Wäre das denn umsetzbar gewesen einen Österreicher an die Macht zu setzen nach den Restaurationsversuchen von Metternich?
 
Nein, die Kleindeutsche Lösung war, spätestens nach der Niederschlagung des Wiener Aufstandes relativ eindeutig, zumal die Großdeutsche Lösung sowieso vonj denen vertretne wurde die ein Wahlkaisertum oder eine Republik forderten.

Was bedeutet hier "sogar"? Die österreichischen Habsburger waren immerhin von 1404 bis 1806 (mit einer Unterbrechung) Kaiser des Heiligen Römischen reiches deutscher Nation, für viele waren die Habsburger die "wahren" deutschen Kaiser, während die Preußenkönige ihren Königstitel außerhalb der Grenzen des ehemaligen HRRdN erhalten hatten.

Das Problem an der Großdeutschen lösung wären halt die Gebiete der Habsburger außerhalb des deutschen sprachraums gewesen. Diese zu integrieren, wäre eine Verwässerung des Nationalstaates gewesen (was man nicht wollte) sie nicht zu integrieren ging aber dem österreichischen Kaiser gegen den Strich, da dieser sein Machtgebiet nicht spalten wollte.
Österreich hörte erst 1866 auf Teil des deutschen politischen Territoriums zu sein, von daher wäre ein habsburgischer Kaiser von Deutschland durchaus möglich gewesen, sofern Preußen akzeptiert hätte. Metternich hingegen konnte mit dne Ideen der Liberalen und Demokratischen Bewegung nichts anfangen und ihm lag deshalb auch die Idee eines deutschen Nationalstaats fern.
 
Selbst der Parlamentarische Rat brauchte 1948/49 ein halbes Jahr für das Grundgesetz. Und das unter günstigeren Bedingungen als du sie für die Paulskirche ganz recht dargestellt hast.

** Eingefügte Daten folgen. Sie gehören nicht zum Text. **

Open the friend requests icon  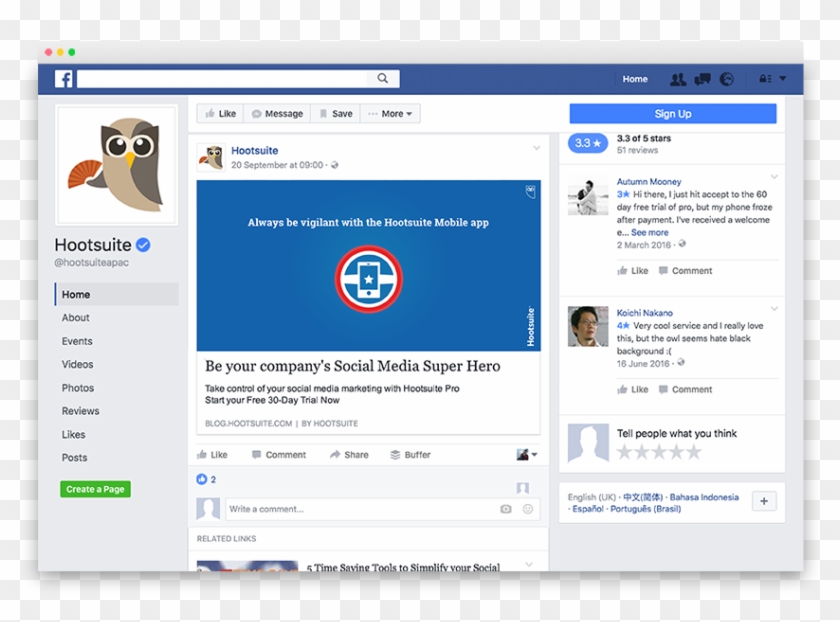(678, 79)
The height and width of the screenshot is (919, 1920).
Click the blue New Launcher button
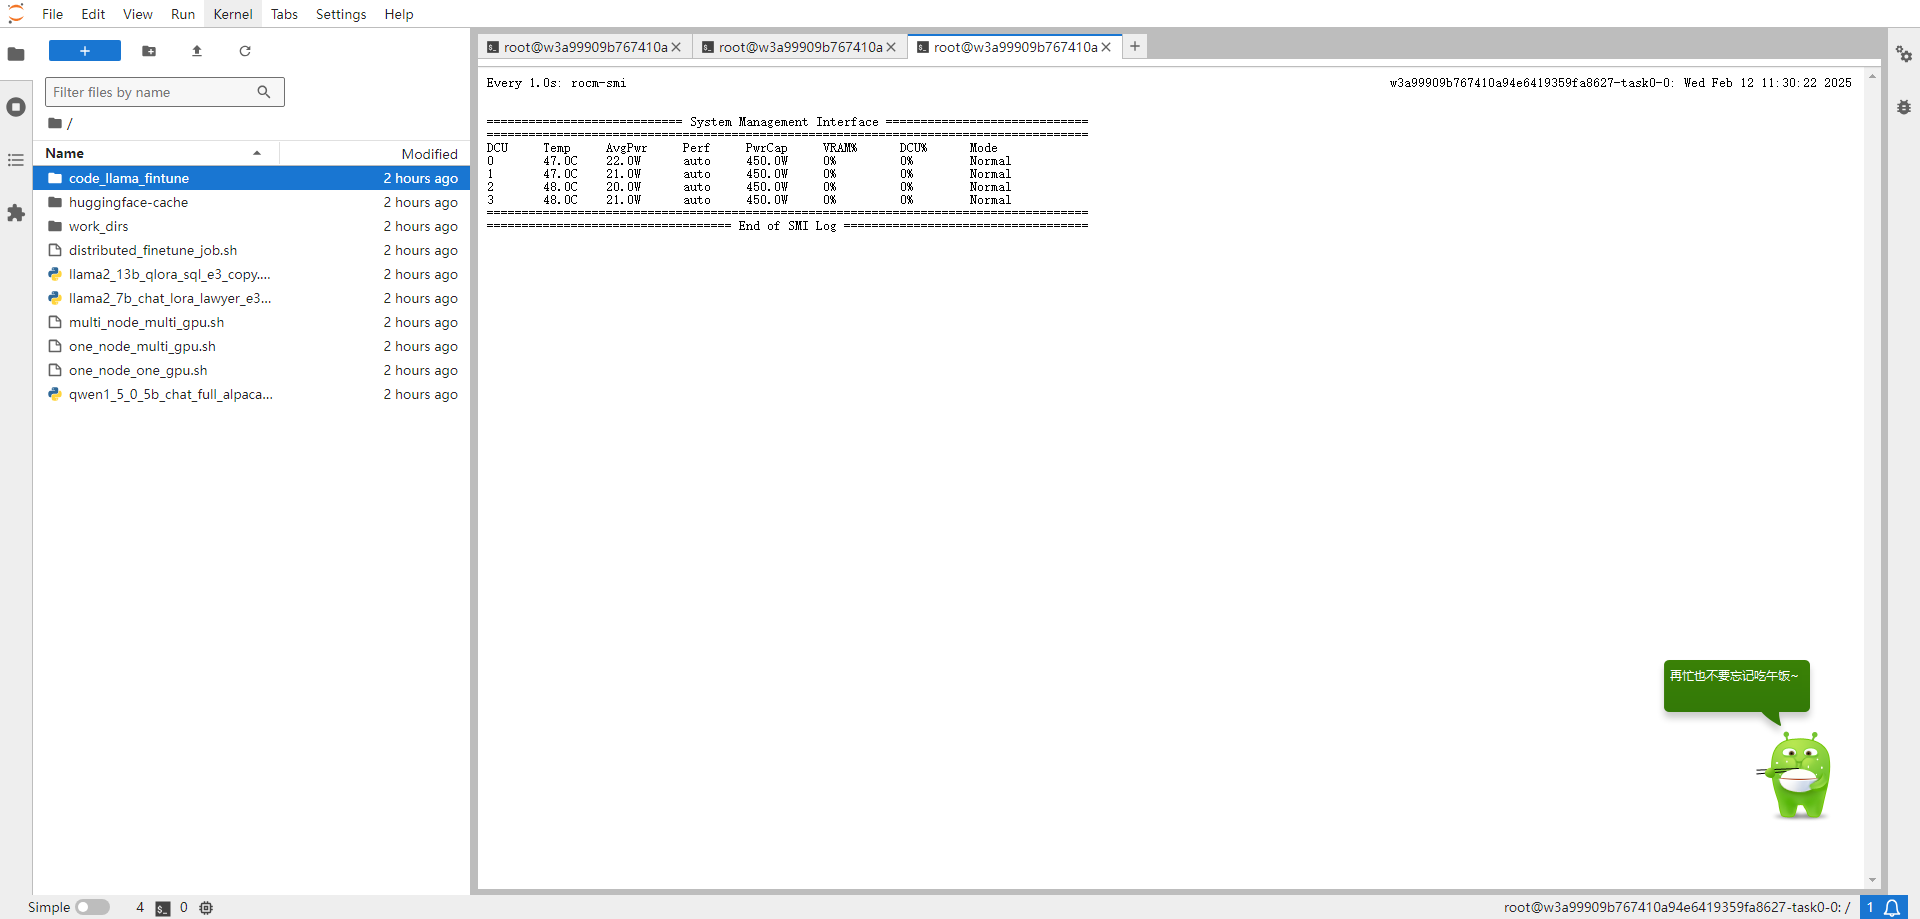pos(85,51)
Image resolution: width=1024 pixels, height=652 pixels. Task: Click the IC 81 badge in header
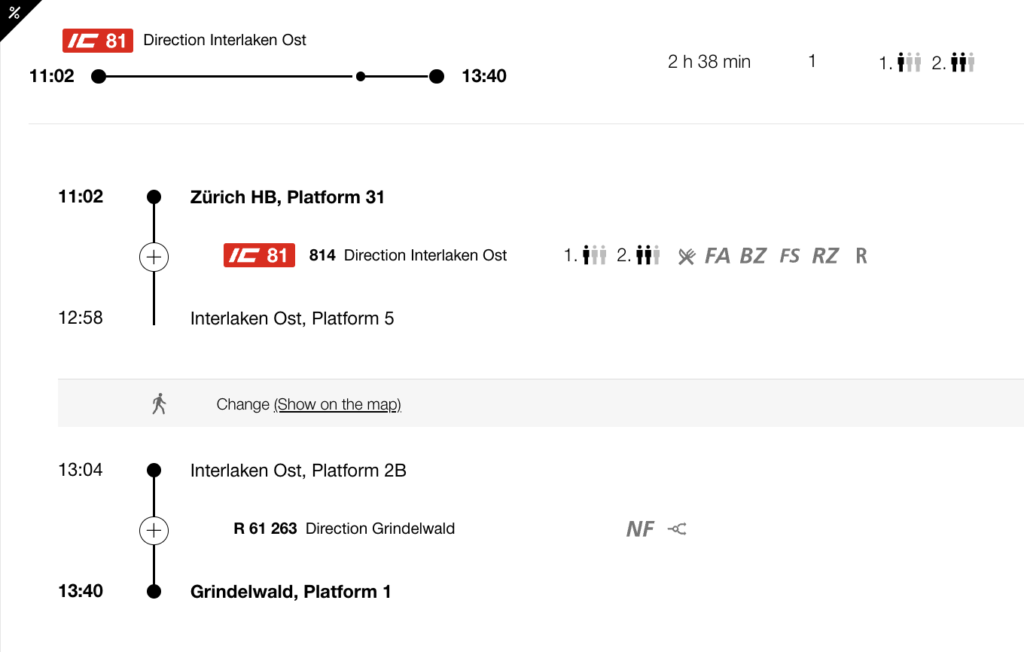[x=97, y=41]
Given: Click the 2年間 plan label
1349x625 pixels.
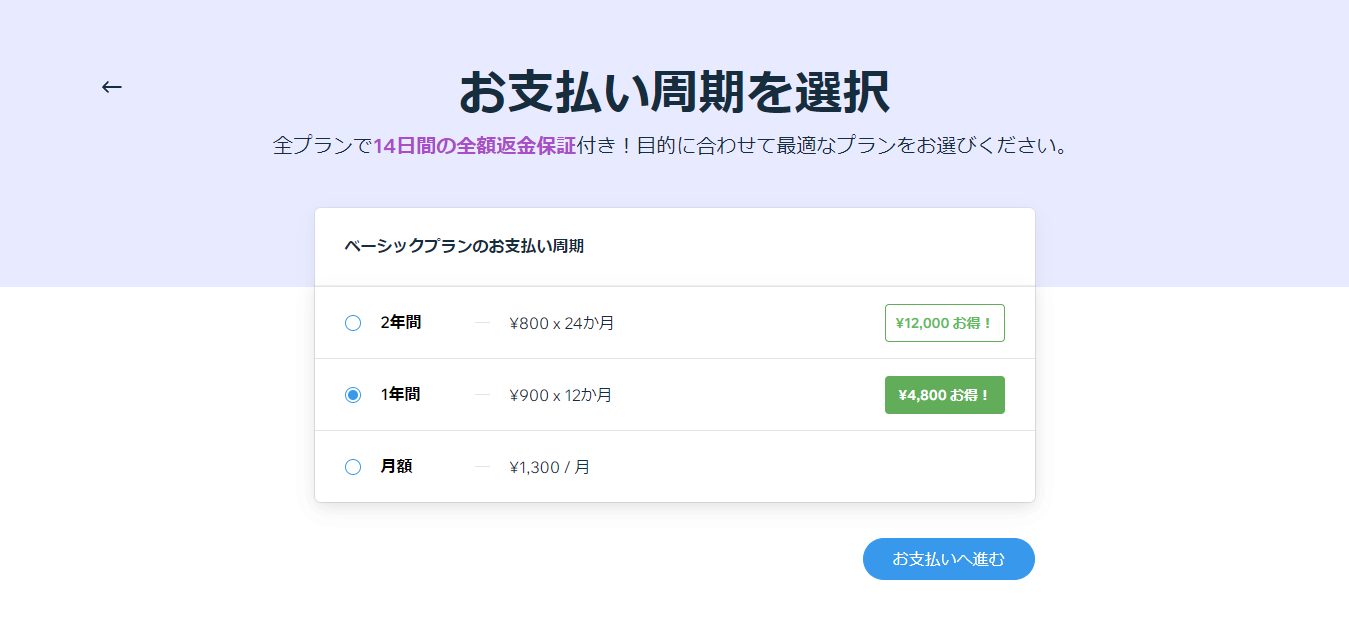Looking at the screenshot, I should (401, 323).
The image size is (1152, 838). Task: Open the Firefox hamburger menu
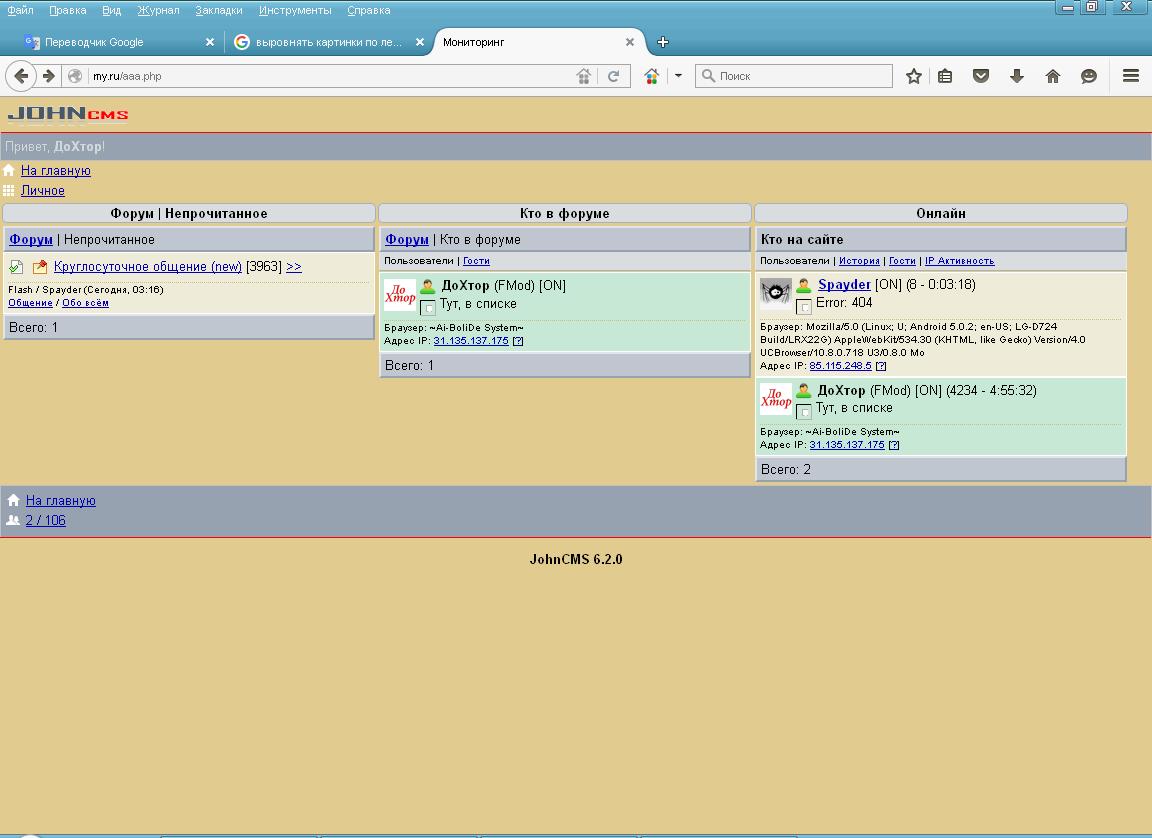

Richtig, ich war auch kurz davor das Beispiel anzubringen, fand es dann aber irgendwie als ob man Äpfel und Birnen vergleichen würde. Die Ausarbeitung einer Verfassung braucht immer Zeit, allein schon, weil ein Werk durchdacht werden will. Fehler in einer Verfassung sind nunmal eine Art Worst Case.